*Selected text*.
Yes you can trot out the tired old trope about "but medical care isn't something you can't shop around for!" which is true really only in trauma cases where minutes are the difference between life and death. Got a cold? You've got time. The flu? You can check around. Broken bone? Uncomfortable yes but realistically you could spend 15 minutes on doctor-yelp so long as it's not a blood-gushing compound fracture. Mess up a joint like say an ACL? They're not going to operate on you the same day anyhow so might as well spend an hour reading reviews. Having a kid? Guess what, there's a roughly 9 month lead time on that one. You could spend a week shopping around.
> Once again: universal health doesn't mean price regulation.
If the government is the only buyer of medical care and they "negotiate" for discounts and don't do business with people who "charge too much" then that's EFFECTIVELY regulation. It might not be in the technical sense; there might be no law saying "an ACL surgery costs $4200" but if the sole purchaser of ACL surgeries says it's not willing to pay more than $4200 that kinda-sorta sets the price.
You can argue 'til you're blue in the face on technicalities and whatnot but if it walks like a duck and quacks like a duck most people will agree that its a duck.
> I'm not saying that American healthcare is a paragon of efficiency and low cost.
Good. Because it isn't. American healthcare is a laughing stock in the developed world. Per capita, Americans spend more of their income on healthcare than countries with universal health. Ironically, health outcomes for Americans are actually worse.
You can shop around for elective procedures. If you are sick however, shopping around is a terrible and exploitative burden. You're sick. Your primary concern should be to get help and get better, not whether or not you can afford it.
> If the government is the only buyer of medical care and they "negotiate" for discounts and don't do business with people who "charge too much" then that's EFFECTIVELY regulation. It might not be in the technical sense; there might be no law saying "an ACL surgery costs $4200" but if the sole purchaser of ACL surgeries says it's not willing to pay more than $4200 that kinda-sorta sets the price.
This isn't what I'm saying at all.
Firstly, I'm not saying the government is the sole buyer of healthcare services because experiences the world over (UK, Australia etc) have shown there's plenty of room for private insurers.
Secondly, I'm not saying that prices are kinda-sorta fixed. What I am saying is that if the government decides apriori that ACL surgeries (whatever that is) are something that's important to universal health, and something everyone should have access to, they subsidise the cost. Period. Whatever it is.
If multiple providers exist, they opt for the cheaper option. If they're getting stiffed by all the private providers then the government has two options: (i) they can decide to offer ACL surgeries in public hospitals for a lower price; (ii) (in the case ACL surgeries depend on some very expensive bit of licensed kit controlled by a single supplier) they can set limits on the amount of time that supplier can wield exclusive control over this technology. Break the monopoly, lower the price. Recall that they've decided beforehand ACL surgery is something everyone should access to.
Eh? Universal healthcare doesn't mean price regulation. The price signals are still there but you now have a very large public buyer able to negotiate prices with very big private suppliers. How is that not better than the current system where large numbers of citizens cannot afford adequate healthcare and big companies can extort whatever price they want out of those seeking access to life-saving drugs?
> They also have a valid concern that single-payer would distort and degrade the health care system.
Degrade how? Universal healthcare can still work with e.g. privately-run hospitals and clinics. You don't need the government to hire all the medical practitioners; just pay for the cost of treatment.

*Exercise*. Repeat the passage of the healthcare discussion above from "Eh? Universal healthcare" up to and including "health care system.".

*Available data*.
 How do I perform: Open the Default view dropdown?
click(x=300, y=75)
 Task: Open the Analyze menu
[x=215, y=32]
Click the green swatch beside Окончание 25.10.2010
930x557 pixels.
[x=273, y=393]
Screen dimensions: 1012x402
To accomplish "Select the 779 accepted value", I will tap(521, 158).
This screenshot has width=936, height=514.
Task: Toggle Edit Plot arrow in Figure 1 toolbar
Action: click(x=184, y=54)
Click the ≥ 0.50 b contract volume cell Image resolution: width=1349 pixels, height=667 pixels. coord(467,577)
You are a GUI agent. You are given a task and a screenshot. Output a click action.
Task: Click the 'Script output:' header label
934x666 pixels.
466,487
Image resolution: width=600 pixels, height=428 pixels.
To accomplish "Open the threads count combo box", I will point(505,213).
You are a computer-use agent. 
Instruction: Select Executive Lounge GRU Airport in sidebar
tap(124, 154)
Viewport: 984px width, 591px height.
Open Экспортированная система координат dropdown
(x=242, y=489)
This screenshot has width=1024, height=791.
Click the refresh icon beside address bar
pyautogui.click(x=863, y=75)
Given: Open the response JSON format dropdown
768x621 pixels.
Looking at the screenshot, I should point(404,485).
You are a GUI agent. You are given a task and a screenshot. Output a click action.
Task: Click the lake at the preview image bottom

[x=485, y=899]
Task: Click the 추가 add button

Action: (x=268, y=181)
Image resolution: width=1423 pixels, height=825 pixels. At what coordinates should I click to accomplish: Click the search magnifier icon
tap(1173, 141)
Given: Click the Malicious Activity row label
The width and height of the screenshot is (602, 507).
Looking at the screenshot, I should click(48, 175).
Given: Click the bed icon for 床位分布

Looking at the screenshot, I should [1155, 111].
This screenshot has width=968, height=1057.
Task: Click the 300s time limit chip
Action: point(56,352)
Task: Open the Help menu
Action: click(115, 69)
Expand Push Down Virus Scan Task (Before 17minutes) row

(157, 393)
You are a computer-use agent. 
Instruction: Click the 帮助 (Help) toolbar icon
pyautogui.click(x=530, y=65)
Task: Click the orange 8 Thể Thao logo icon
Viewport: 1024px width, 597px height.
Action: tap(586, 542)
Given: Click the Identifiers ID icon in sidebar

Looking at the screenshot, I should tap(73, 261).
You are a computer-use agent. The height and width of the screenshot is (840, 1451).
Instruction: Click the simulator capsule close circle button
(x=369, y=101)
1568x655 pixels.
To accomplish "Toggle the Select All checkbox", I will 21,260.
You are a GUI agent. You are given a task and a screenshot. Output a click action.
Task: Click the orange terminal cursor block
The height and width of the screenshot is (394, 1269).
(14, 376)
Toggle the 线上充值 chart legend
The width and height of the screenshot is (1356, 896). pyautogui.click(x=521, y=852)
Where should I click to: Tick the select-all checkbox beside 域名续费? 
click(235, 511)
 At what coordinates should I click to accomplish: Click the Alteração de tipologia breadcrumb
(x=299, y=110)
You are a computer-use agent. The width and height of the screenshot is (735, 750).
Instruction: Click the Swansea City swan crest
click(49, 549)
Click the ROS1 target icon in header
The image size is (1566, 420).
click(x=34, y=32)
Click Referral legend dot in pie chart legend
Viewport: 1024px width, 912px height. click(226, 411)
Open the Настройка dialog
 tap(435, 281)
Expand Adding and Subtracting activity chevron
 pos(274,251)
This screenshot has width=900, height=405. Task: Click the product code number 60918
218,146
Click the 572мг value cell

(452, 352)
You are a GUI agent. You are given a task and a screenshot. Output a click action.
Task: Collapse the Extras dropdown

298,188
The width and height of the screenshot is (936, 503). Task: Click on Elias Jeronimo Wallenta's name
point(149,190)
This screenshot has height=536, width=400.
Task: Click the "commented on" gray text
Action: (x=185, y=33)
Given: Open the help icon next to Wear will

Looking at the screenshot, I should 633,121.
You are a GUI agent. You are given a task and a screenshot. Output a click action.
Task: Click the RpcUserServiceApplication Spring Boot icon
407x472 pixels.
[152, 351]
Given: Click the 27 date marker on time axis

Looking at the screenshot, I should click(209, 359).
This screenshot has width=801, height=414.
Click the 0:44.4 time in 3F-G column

*Answer for the task*.
Eh? Universal healthcare doesn't mean price regulation. The price signals are still there but you now have a very large public buyer able to negotiate prices with very big private suppliers. How is that not better than the current system where large numbers of citizens cannot afford adequate healthcare and big companies can extort whatever price they want out of those seeking access to life-saving drugs?
> They also have a valid concern that single-payer would distort and degrade the health care system.